Pixel coordinate grounding data:
|---|

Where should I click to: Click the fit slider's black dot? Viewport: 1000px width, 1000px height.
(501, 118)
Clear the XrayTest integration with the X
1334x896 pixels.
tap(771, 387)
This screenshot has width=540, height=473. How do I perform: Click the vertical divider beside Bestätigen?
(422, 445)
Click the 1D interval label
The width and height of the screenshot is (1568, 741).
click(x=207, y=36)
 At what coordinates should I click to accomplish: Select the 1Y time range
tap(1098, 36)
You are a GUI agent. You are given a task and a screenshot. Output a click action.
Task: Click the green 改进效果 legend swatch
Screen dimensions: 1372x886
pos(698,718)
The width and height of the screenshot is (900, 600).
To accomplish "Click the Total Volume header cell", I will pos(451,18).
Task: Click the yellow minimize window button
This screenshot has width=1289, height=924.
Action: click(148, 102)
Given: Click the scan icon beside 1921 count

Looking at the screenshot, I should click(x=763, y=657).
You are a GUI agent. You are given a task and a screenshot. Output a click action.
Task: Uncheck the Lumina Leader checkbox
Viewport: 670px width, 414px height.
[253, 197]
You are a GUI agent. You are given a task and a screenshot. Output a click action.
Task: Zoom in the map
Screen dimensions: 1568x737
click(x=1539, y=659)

|---|

#### WORK REQUIRED:
The response must be an exact reproduction of all the entries.

#### SOLUTION FOR THIS TASK:
Where should I click to: Click the fit slider's black dot? Viewport: 1000px width, 1000px height.
(501, 118)
Clear the XrayTest integration with the X
1334x896 pixels.
tap(771, 387)
This screenshot has width=540, height=473. How do I perform: Click the vertical divider beside Bestätigen?
(422, 445)
Click the 1D interval label
The width and height of the screenshot is (1568, 741).
click(x=207, y=36)
 At what coordinates should I click to accomplish: Select the 1Y time range
tap(1098, 36)
You are a GUI agent. You are given a task and a screenshot. Output a click action.
Task: Click the green 改进效果 legend swatch
Screen dimensions: 1372x886
pos(698,718)
The width and height of the screenshot is (900, 600).
To accomplish "Click the Total Volume header cell", I will pos(451,18).
Task: Click the yellow minimize window button
This screenshot has width=1289, height=924.
Action: click(148, 102)
Given: Click the scan icon beside 1921 count

Looking at the screenshot, I should click(x=763, y=657).
You are a GUI agent. You are given a task and a screenshot. Output a click action.
Task: Uncheck the Lumina Leader checkbox
Viewport: 670px width, 414px height.
[253, 197]
You are a GUI agent. You are given a task and a screenshot. Output a click action.
Task: Zoom in the map
Screen dimensions: 1568x737
click(x=1539, y=659)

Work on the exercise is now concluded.